“The industry has been developing by leaps and bounds. We may be one of the driving forces behind the Turkish economy in a couple of years,” Nail Kurt, vice chairman of the Defense and Aviation Industry Exporters Union, has told Sunday’s Zaman.
His prediction would seem to be confirmed by the latest developments in the defense industry. In a bold initiative Otokar, a private defense firm, has been engaging foreign technological assistance to design Turkey’s first tank, an advance prototype of which is expected to be ready by the end of the year. The first aircraft modernized by Turkish Aerospace Industries, Inc. (TAI), which has also started to produce combat helicopters with foreign technological assistance, was delivered to Pakistan in February.
Turkey is now among 10 countries in the world with the capacity to design and build warships, the first ship having entered into service in September of last year. Last but not least, FNSS, a Turkish-American joint venture, of which Kurt is also the CEO, last year finalized an agreement worth nearly $550 million to provide armored vehicles to Malaysia. It is Turkey’s biggest defense contract yet.
Export figures are also encouraging: In 2011 Turkey’s defense exports amounted to nearly $1 billion, the previous two years’ figures being only around $650 million. As per the strategic plan of the Undersecretariat for the Defense Industry (SSM) for 2012-16 the industry aims to increase revenue to $8 billion, having yielded around $3 billion last year, and exports to $2 billion by 2016.
The establishment of the Defense and Aviation Industry Exporters Union at the end of last year, as a result of the strategic importance attributed to the industry, is another indication of its growing importance. It now claims to meet 52 percent of the needs of the Turkish Armed Forces (TSK) through domestic sources, a rate which stood at a mere 25 percent roughly a decade ago. The domestic supply figure is, however, much debated. In a recent news piece published in Today’s Zaman it was reported, quoting a former high-ranking official from the SSM, that the real figure for domestic supply would stand at less than 35 percent. The story claimed the difference in estimates was the result of the inclusion of some weapons systems provided by Turkish defense contractors that are actually imports manufactured by foreign firms.

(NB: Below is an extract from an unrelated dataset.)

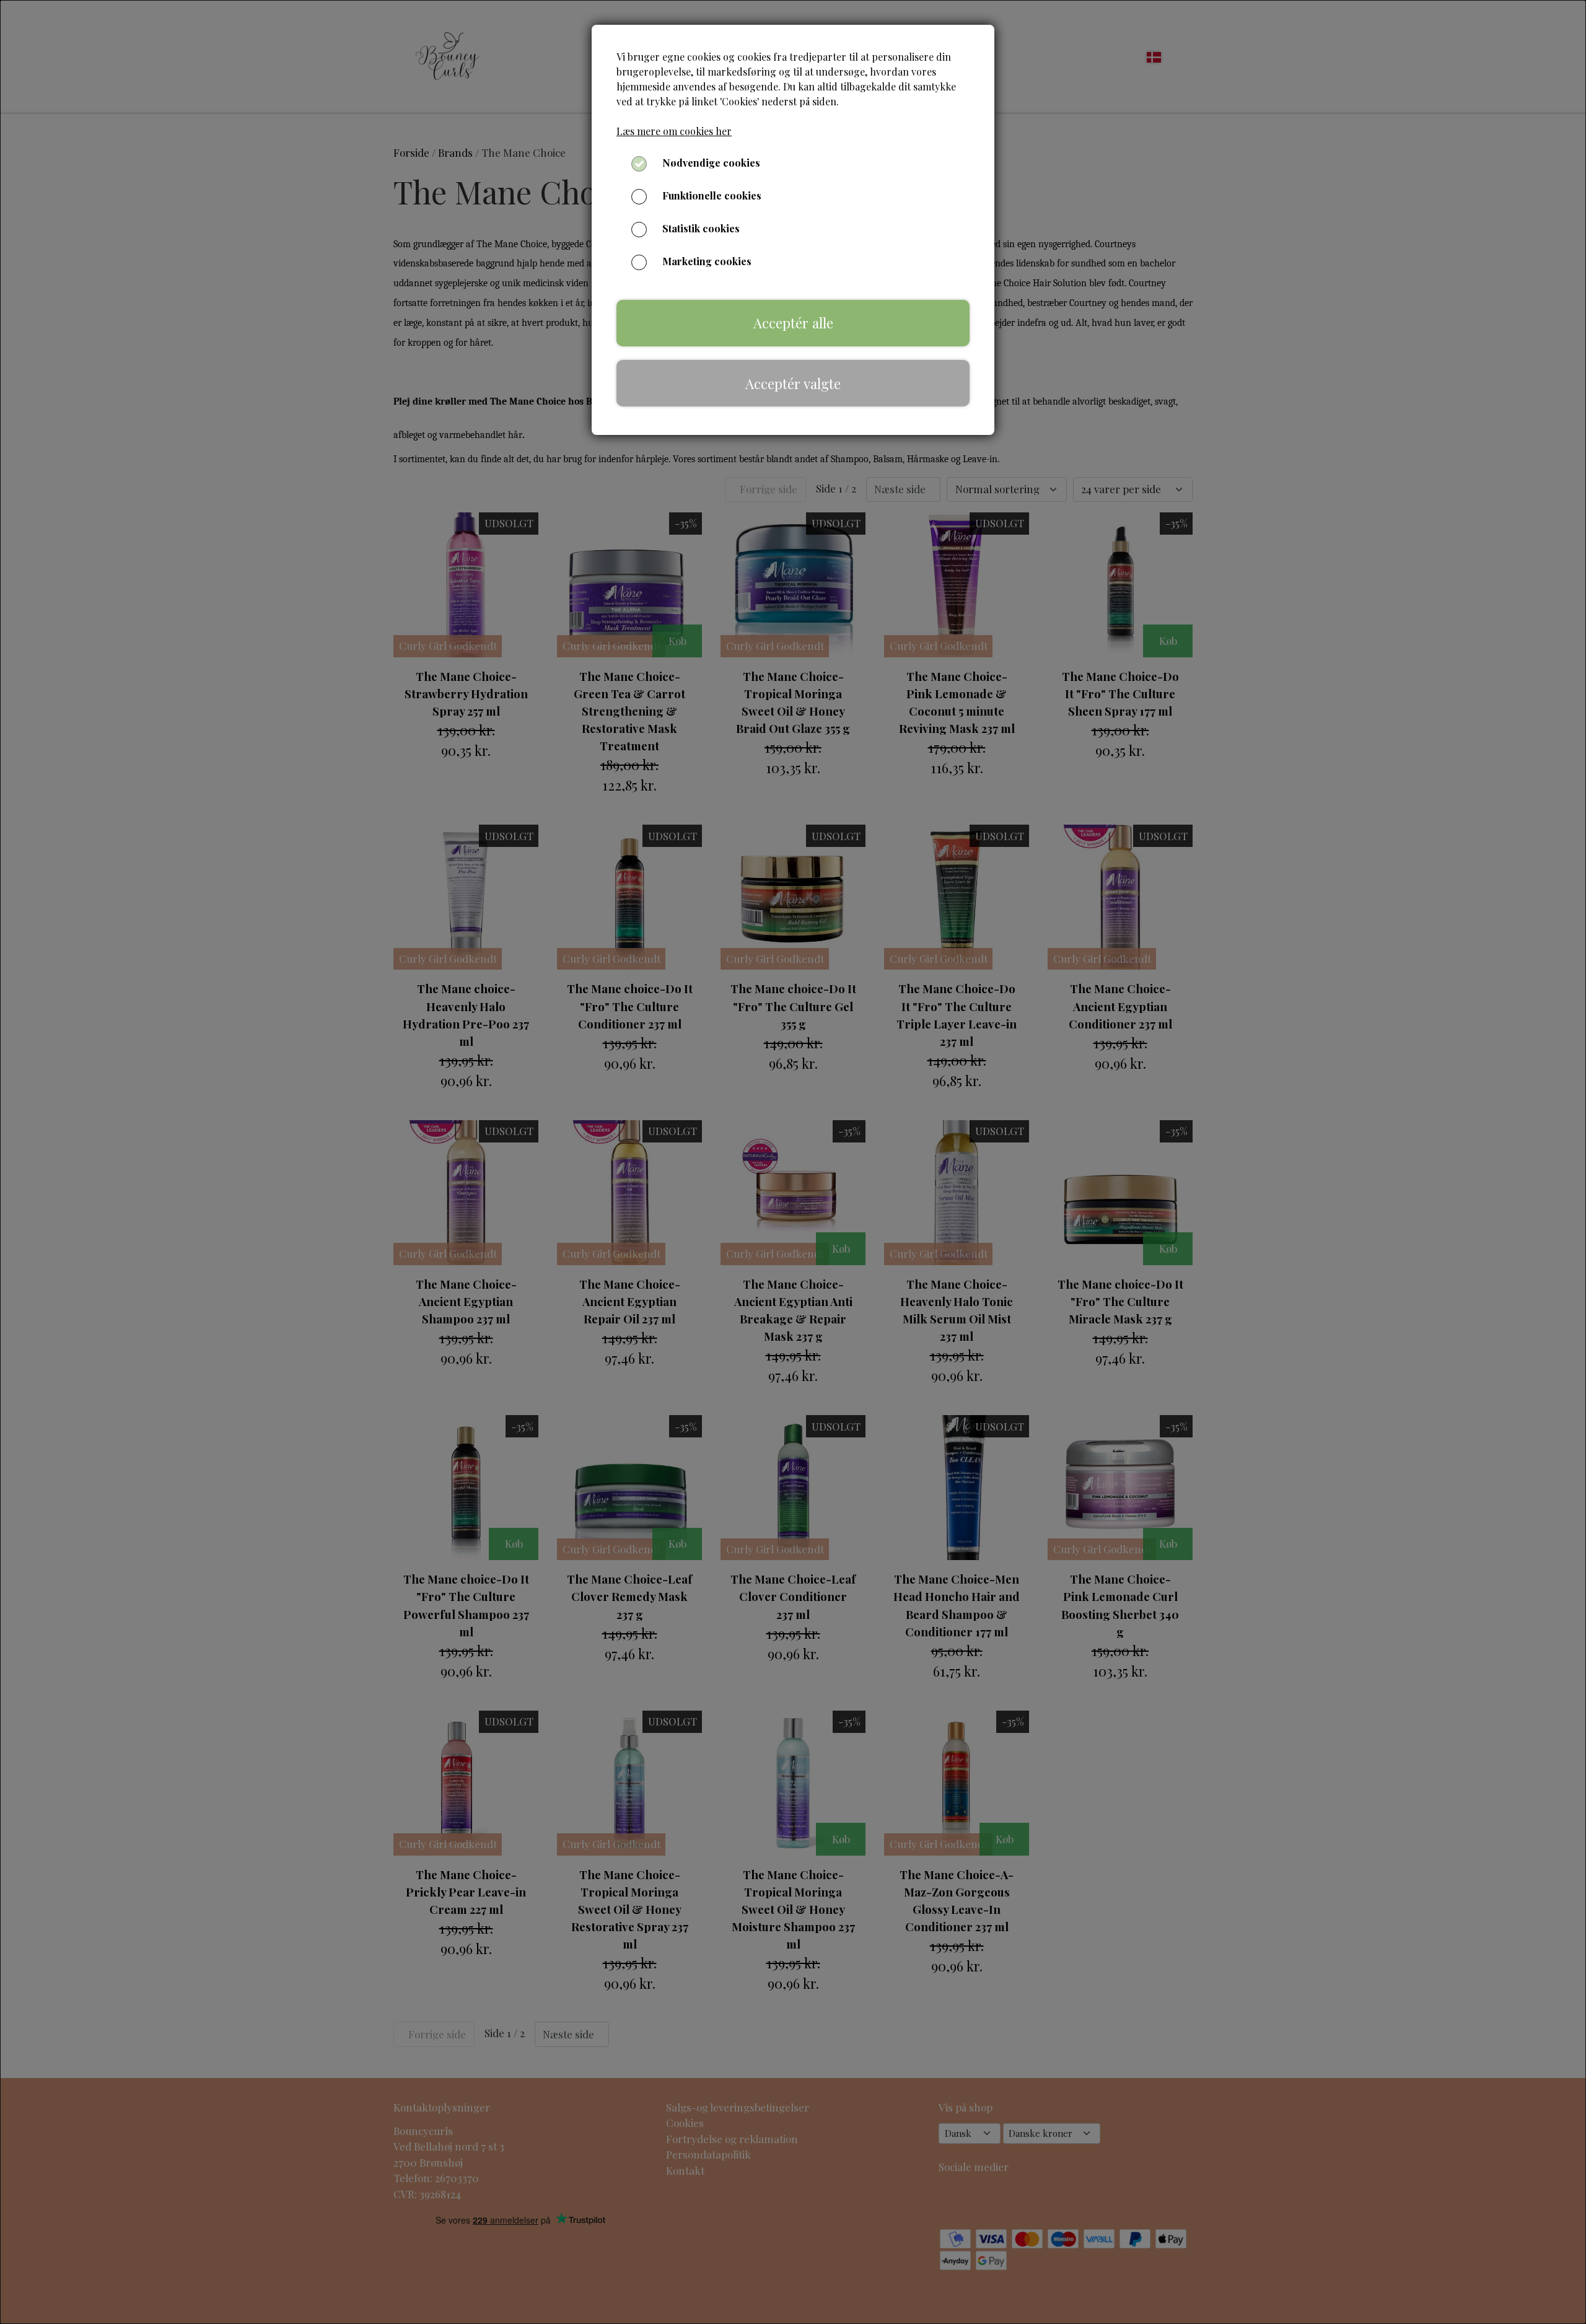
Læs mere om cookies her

Whatever the correct figure, given that the defense industry also exported small unmanned aircraft to Qatar recently in a joint venture with Kale-Baykar, it can be safely concluded that considerable headway has been made over the last 10 years. ASELSAN, an industry giant ranked in the top 100 global defense corporations, has recently finalized joint ventures in Kazakhstan for the production of avionics systems to be integrated into choppers, and in Jordan for night vision and thermal imaging devices.
Yet the industry, for the moment at least, still looks far from being a major contributor to the domestic economy in terms of export revenue. Turkey’s export figure last year was $136 billion. The figure the defense industry has set as its export target is a modest $2 billion by the year 2016, by which time Turkey’s total exports are expected to reach around $200 billion. That means only a 1 percent share of total export revenue, a figure far from representing a significant contribution to the elimination of Turkey’s current account deficit.
Kurt admits the industry’s export figure is relatively modest, but notes that in the defense market things progress slowly, and that it takes time for products to be in demand. “We may be lagging a little behind in terms of export figures, given that defense industry products don’t sell like hotcakes, but the industry’s exports may increase exponentially in the following years,” he maintains.
In fact, he is hopeful that the target figure for exports in 2016 may be exceeded. Any potential new contract in the aviation industry -- for example by TAI, which has also produced an unmanned aircraft named Anka -- or warship category may carry the export figure well over expectations. Kurt suggests that FNSS may also be a major contributor, telling Sunday’s Zaman in an exclusive interview: “We have a yearly export figure of $100 million to $150 million on average, but we expect to double the figure after 2014.”
Kurt’s remarks make sense as in the defense industry it is difficult to break into new markets, which are already shared by major arms producers that have been active in those markets for years. You not only need to offer high-quality products but also better prices to be competitive. Moreover, notes Kurt, Turkey needs to be on good terms politically with the potential buyer.
Middle Eastern nations -- in particular Saudi Arabia, which is said to have allocated a budget of $86.9 billion for arms purchases until the year 2015 -- are among the major customers for Turkish defense products. Other prospective markets in the coming years are Turkic republics, South Asia and Africa. South America may also emerge as a potential market.